En parlant de l’image du corps et de sa fonction dans l’organisation de l’espace habitable, j’ai souligné justement la prévalence du regard dans ses différentes perspectives : le regard porté sur la façade et le décor ; le regard à travers la fenêtre et sur la fenêtre qui devient miroir la nuit tombant, le rôle des balcons, des vérandas et des bow-windows. J’ai parlé de l’œil ou de la vue dans les rêves et les dessins de maisons. L’intimité que favorise la maison met à l’abri du regard extérieur, des avis, positifs ou négatifs – peu importe ‑ alors que dans l’espace privé le regard se libère : vous vous déchargez des manières convenues. À la maison, on n’a pas besoin de se cacher. On baisse la garde, on s’y abandonne. Pour aller vers le monde, on doit s’apprêter, se maîtriser ensuite, comme si on était en représentation.
Si le refoulement de conflits déplaisants est incontestable chez soi, ainsi que nous l’avons vu, il n’intervient pas sur la partie la plus authentique de vous-même, qui au contraire a tout loisir à se déployer, au moins dans la chambre sinon dans le salon et dans la décoration que vous avez choisie.
Ce que cette liberté d’aménagement comme bon vous semble permet, c’est l’approfondissement du regard sur vous et l’épanouissement de votre subjectivité. En posant un tableau là, en repeignant ici, vous circulez comme un roi et une reine entre vos sentiments et idées. Vous apprenez sur vous, vous laisser attarder davantage sur vous et à savourer le partage de votre vécu avec vos proches.
Dans la maison, la notion d’apparence n’a pas ce sens péjoratif qu’on lui attribue d’habitude. L’ornementation n’est pas forcement l’opposé de la profondeur.
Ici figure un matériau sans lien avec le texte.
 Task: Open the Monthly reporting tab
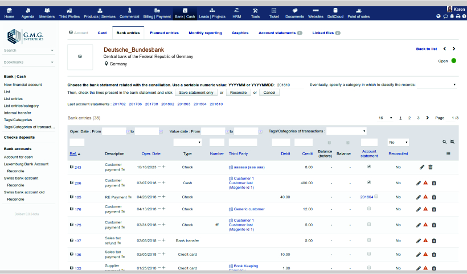pyautogui.click(x=205, y=33)
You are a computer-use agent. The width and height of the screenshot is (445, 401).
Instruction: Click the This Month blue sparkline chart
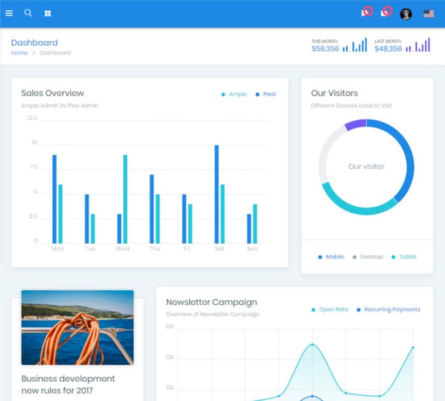tap(355, 45)
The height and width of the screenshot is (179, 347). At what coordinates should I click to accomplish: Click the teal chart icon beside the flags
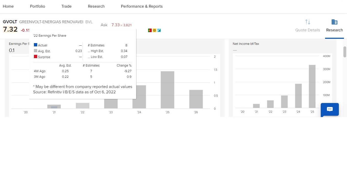tap(159, 30)
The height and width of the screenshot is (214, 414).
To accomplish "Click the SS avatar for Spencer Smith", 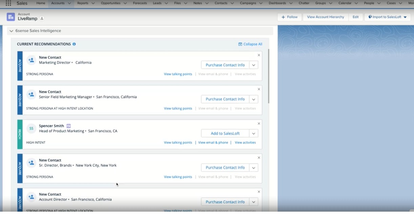I will (x=31, y=128).
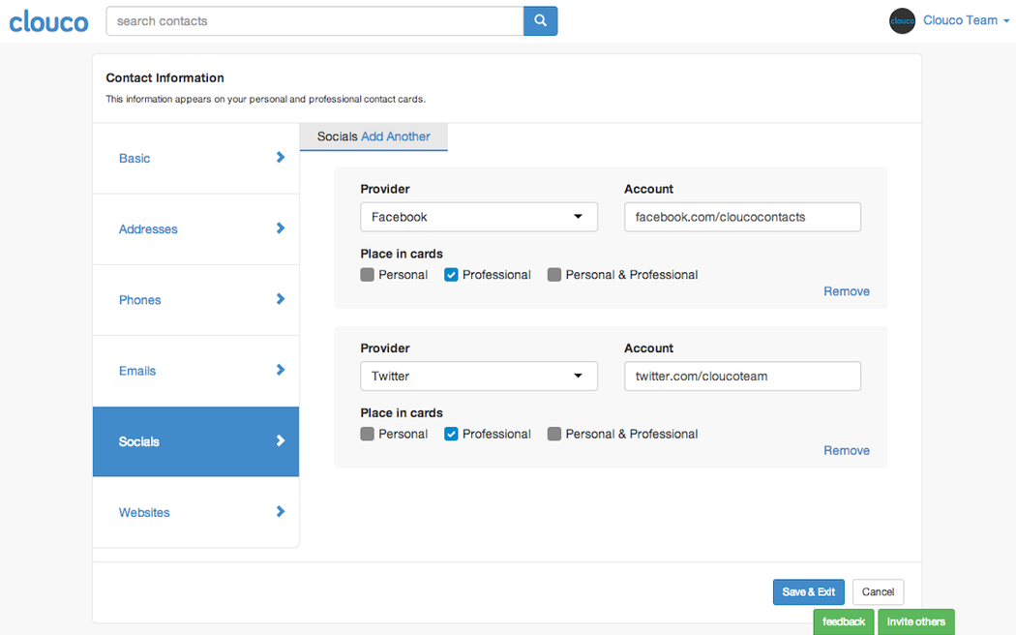Check Personal & Professional for Facebook
This screenshot has width=1016, height=635.
554,275
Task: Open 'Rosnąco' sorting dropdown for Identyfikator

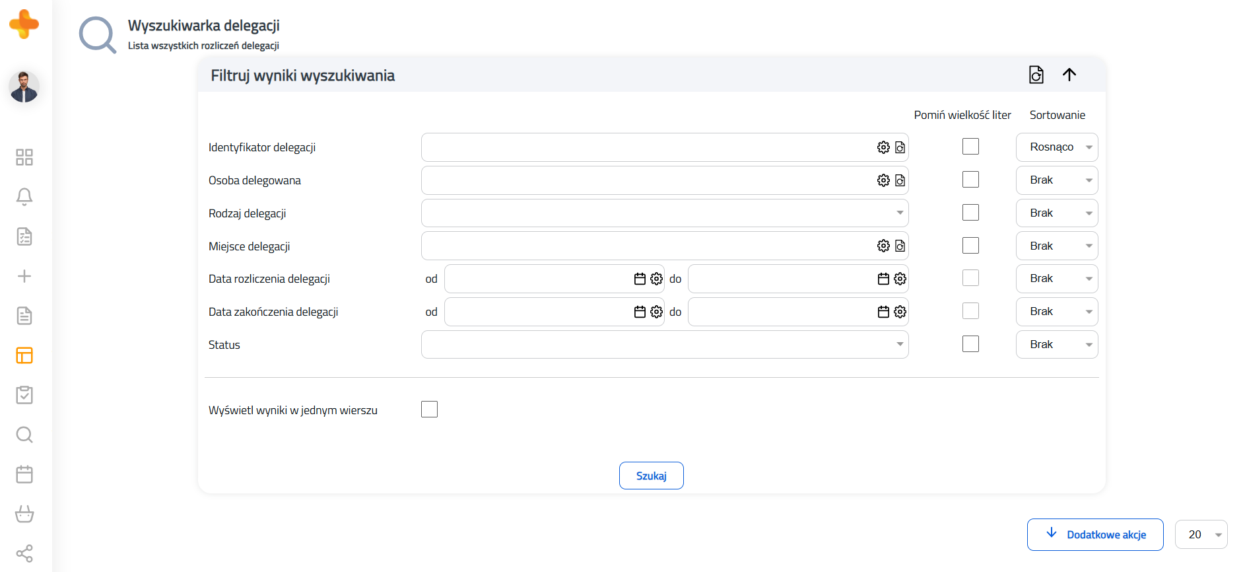Action: point(1056,147)
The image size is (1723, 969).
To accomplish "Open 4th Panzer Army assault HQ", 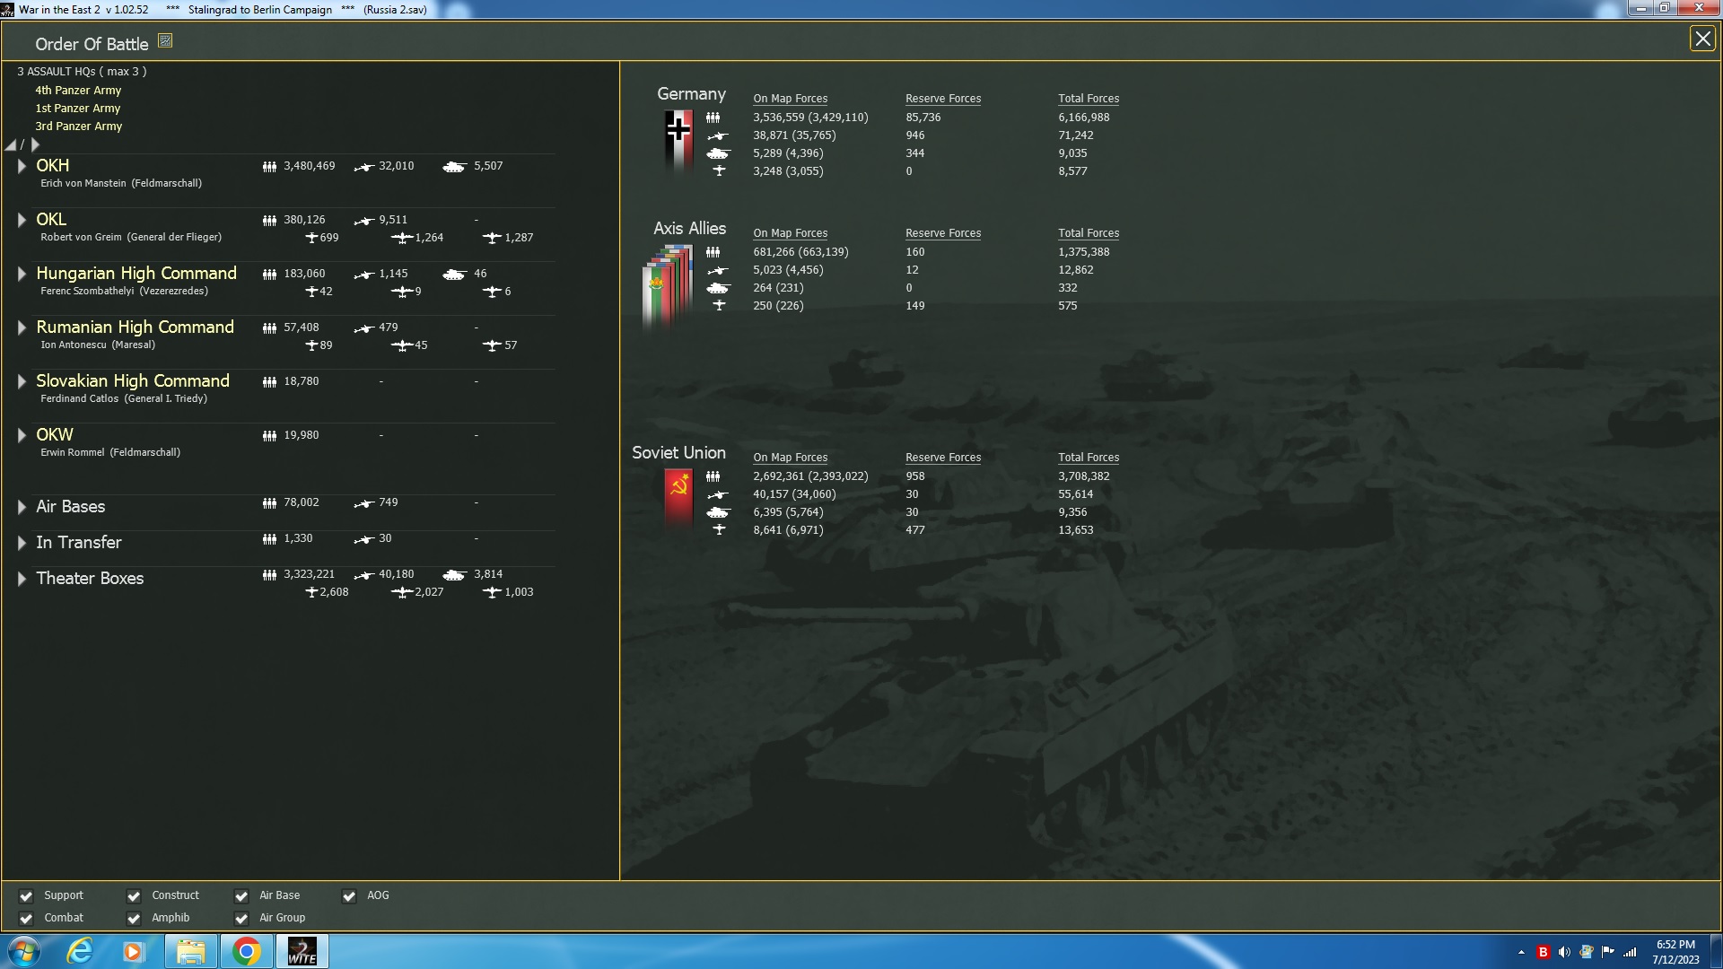I will click(x=78, y=91).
Le faux n’est plus le contraire du vrai, mais un autre vrai. Ainsi la maison change le sens de nombre de choses. Il convient d’aller plus loin que de la visiter. Plus que l’habiter ou vous l’approprier, il vous faut la sentir vibrer. Vous y serez alors au plus près de vous-même.
La maison est un lieu voué au culte du bien-être ; pour cela on la construit, on la bichonne. Mais l’on ne saisit pas l’intérêt de cette perspective sans remarquer combien elle requiert de soin pour le rendre cohérente avec ce que nous sommes avec notre corps, nos besoins, nos désirs, qui exigent tant de nous.
[1] S. Freud, Malaise dans la civilisation, Paris, PUF, 1929.
[2] C. Parat, L’affect partagé, Paris, PUF, 1995.
[3] B. de Spinoza, Ethique, 1677, op. cit.
[4] S. Freud (1927) L’humour, tr. fr. in Le mot d’esprit et ses rapports avec l’inconscient, et L’humour, Paris, Gallimard, 1930.